Note that the adjusted ERPD values have reduced the magnitude of overestimating a batter’s average score by a significant margin. Major shifts such as Hashim Amla and Younis Khan dropping down while Virat Kohli, Cheteshwar Pujara, AB de Villiers rising up the rankings etc are evident from the AERPD table. Kumar Sangakkara’s AERPD still remains fairly ahead of anyone else in the list though. The Sri Lankan maverick was quite extraordinary afterall!
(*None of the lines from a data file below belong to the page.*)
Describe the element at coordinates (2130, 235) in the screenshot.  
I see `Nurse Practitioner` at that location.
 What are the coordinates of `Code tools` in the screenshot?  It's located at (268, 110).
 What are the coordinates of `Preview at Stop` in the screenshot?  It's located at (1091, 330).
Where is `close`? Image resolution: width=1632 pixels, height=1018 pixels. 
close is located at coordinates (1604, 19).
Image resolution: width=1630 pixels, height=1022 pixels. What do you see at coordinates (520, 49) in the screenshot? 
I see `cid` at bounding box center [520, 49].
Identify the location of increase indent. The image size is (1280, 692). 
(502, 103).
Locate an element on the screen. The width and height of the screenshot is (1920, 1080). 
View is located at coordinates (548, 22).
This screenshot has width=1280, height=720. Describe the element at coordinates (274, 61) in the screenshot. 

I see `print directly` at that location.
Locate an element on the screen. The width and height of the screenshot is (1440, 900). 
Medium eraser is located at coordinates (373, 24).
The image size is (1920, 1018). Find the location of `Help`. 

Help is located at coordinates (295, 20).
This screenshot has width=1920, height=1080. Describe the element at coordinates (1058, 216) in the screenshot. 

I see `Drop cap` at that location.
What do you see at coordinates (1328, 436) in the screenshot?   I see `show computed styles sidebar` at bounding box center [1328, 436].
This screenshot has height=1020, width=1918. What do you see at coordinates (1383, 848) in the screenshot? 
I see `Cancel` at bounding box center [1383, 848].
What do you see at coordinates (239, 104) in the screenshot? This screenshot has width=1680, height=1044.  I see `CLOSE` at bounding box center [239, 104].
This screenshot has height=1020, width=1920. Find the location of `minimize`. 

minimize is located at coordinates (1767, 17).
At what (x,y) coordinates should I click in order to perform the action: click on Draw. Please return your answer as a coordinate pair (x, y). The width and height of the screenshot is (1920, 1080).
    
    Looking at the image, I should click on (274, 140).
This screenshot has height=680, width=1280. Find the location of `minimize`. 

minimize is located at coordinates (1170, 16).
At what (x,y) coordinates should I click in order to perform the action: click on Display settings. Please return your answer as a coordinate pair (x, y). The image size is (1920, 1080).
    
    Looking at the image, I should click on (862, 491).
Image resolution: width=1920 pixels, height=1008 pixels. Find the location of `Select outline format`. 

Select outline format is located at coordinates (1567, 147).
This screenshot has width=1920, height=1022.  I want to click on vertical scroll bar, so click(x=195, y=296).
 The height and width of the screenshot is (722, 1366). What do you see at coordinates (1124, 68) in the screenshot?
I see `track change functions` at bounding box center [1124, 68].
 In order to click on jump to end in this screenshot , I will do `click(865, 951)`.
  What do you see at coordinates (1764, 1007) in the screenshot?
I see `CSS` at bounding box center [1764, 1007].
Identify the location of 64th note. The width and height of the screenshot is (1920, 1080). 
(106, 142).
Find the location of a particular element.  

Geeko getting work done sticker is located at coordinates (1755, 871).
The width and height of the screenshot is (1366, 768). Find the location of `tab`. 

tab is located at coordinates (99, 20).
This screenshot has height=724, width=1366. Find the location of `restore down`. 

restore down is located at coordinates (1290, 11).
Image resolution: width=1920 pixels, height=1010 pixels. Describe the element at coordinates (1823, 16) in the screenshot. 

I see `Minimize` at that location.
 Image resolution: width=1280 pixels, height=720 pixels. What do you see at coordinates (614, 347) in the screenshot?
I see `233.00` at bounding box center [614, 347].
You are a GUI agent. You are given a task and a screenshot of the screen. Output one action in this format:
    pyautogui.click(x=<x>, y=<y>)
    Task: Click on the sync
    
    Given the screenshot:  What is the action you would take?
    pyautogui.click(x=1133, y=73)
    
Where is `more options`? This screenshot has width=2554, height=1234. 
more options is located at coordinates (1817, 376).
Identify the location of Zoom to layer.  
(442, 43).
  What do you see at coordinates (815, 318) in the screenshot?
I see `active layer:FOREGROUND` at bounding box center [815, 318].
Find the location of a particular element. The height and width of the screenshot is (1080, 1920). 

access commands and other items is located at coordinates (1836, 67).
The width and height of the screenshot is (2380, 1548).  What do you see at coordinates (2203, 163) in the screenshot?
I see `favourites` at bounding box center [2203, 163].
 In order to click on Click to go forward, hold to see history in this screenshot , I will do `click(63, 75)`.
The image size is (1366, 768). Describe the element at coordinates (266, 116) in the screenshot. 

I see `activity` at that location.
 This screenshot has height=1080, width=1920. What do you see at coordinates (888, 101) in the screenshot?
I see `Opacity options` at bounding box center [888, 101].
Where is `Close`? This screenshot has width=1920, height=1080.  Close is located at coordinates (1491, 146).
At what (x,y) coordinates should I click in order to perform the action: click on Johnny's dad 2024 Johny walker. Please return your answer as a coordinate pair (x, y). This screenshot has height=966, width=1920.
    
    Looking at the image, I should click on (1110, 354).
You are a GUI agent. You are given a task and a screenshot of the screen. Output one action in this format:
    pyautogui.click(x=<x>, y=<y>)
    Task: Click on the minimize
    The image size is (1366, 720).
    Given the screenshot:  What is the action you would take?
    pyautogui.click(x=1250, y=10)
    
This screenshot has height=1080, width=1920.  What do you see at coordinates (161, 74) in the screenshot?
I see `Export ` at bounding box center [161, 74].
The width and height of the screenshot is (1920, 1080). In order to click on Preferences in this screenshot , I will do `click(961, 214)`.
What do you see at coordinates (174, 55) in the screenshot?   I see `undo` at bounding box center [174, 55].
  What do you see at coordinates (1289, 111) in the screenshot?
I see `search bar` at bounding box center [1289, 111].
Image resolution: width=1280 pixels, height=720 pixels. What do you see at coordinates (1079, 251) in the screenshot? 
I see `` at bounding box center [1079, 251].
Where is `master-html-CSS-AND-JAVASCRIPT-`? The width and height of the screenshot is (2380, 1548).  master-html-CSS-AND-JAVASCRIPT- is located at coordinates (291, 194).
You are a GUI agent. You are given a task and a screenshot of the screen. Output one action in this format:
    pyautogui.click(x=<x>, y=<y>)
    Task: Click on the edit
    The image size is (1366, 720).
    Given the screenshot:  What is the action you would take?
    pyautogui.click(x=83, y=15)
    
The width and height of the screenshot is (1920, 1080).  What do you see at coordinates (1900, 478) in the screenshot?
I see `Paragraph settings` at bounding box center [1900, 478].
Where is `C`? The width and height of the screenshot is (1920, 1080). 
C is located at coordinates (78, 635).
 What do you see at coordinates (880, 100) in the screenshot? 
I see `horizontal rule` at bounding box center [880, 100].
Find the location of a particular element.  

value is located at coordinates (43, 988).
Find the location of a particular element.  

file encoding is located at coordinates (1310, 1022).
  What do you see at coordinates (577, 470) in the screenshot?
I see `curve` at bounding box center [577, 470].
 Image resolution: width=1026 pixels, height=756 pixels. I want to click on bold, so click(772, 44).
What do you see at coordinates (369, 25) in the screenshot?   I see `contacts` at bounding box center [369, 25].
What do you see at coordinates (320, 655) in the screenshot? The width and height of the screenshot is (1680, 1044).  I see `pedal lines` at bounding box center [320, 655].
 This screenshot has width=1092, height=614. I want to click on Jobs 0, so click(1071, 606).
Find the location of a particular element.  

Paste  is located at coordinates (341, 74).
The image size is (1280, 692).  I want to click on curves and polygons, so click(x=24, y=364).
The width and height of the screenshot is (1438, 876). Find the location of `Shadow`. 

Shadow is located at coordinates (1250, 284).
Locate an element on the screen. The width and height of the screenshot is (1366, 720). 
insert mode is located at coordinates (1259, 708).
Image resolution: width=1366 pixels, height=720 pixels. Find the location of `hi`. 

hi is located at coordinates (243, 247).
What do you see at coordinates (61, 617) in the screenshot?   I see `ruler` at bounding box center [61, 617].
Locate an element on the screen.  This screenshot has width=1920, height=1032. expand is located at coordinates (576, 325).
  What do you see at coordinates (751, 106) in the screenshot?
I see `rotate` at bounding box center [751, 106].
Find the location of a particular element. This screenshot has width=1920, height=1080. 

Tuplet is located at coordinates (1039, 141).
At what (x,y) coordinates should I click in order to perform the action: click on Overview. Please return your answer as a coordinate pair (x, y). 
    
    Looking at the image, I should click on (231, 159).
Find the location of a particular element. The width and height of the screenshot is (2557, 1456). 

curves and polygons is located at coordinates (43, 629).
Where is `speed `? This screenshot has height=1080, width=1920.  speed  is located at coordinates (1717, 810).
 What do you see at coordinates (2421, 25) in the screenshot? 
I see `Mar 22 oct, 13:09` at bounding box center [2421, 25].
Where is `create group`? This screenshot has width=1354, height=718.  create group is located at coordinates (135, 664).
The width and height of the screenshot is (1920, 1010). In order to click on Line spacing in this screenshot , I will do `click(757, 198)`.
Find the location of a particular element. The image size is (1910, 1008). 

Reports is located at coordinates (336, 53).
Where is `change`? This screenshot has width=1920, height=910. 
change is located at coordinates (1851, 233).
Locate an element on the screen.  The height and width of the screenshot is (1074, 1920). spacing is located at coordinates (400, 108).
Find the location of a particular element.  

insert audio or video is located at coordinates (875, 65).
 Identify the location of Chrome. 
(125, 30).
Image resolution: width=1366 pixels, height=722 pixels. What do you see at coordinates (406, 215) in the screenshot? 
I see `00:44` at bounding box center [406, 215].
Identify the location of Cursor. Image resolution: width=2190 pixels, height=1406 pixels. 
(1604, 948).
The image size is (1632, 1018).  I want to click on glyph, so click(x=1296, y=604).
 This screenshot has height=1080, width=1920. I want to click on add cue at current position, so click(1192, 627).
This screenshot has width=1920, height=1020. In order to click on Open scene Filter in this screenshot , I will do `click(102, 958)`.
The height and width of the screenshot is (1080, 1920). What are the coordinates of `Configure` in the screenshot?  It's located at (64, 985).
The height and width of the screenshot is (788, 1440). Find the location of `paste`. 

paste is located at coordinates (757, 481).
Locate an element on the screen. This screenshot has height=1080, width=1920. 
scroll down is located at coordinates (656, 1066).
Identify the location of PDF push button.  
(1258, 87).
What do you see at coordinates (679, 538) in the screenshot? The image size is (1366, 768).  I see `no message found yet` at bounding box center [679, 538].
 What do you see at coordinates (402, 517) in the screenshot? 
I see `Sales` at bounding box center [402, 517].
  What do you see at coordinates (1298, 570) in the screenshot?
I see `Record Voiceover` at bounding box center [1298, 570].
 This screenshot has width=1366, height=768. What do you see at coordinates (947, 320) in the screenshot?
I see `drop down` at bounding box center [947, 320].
Although none of ERPD or AERPD could be claimed to be a perfect metric to judge a batter’s ability yet, it provides a different perspective than the oversimplified batting average which has been in use for ages. To conclude with, this project is a simple attempt to try our hands on parallel to one of George E.P. Box’s famous quote: “All models are wrong, but some are useful.”